螻蛄の闇野鍛冶は粗き火を散らす   『地霊』

母の屍ゆ別れきれねば螻蛄の闇    『地霊』

 「螻蛄の闇」というフレーズからも分かるように、千空の作品世界において螻蛄はそれが持つ暗いイメージ、とりわけ螻蛄が鳴くと言われる夜の闇が醸し出す「死」の印象に結びついている。やはり、戦前から戦中にかけ胸を病み、己の死を意識しながらの療養生活を余儀なくされ、更に空襲により青森市内の自宅を焼け出されてからは句友と隔絶された開墾地において孤独な句作を続けた若き日の千空にとって、螻蛄はひときわ親近感を覚える季題だったのだろう。しかし歳を重ねるにつれ螻蛄の作例は少なくなり、第2句集以降には見当たらない。

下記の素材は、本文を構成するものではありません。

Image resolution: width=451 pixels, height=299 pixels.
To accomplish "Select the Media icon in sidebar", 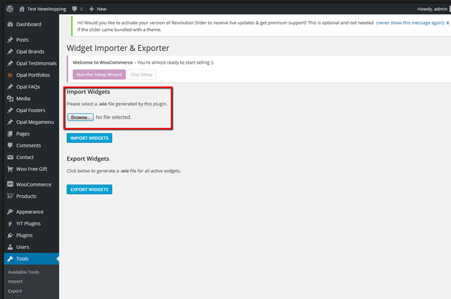I will click(10, 98).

過酷な時代が終わり、孤独な生活環境が変化するにつれ、千空もこうした暗い精神世界から脱却したようにも思える。

 そうした観点から鑑賞すれば、掲出句の「重み」には様々な思いが込められているように思う。農作業を終えた男の足跡が、彼の体格のよさにより深い窪みとなって残される。あるいは鍬をはじめとする様々な農具の重さも加わったかもしれない。そのことを嘱目した写生句と見えないことはない。しかし、その足跡が残る土の中には、夜になるとジーッと低い鳴き声を立てる螻蛄が出番を待っているのである。即ち、すぐ足許には螻蛄が象徴する「暗黒の闇の世界」が横たわっており、明日の我が身にも暗い影を投げかけるのである。だとすれば、この「重み」は農作業あるいは現実生活の苦衷を詠んだものであり、足跡の深さは人生の重さの象徴にも思えてくる。

 津軽の農村、しかも千空が実際に体験した戦後間もない時期の開拓生活の様子が垣間見える作品である。今も、あの畑に螻蛄は鳴いているのだろうか。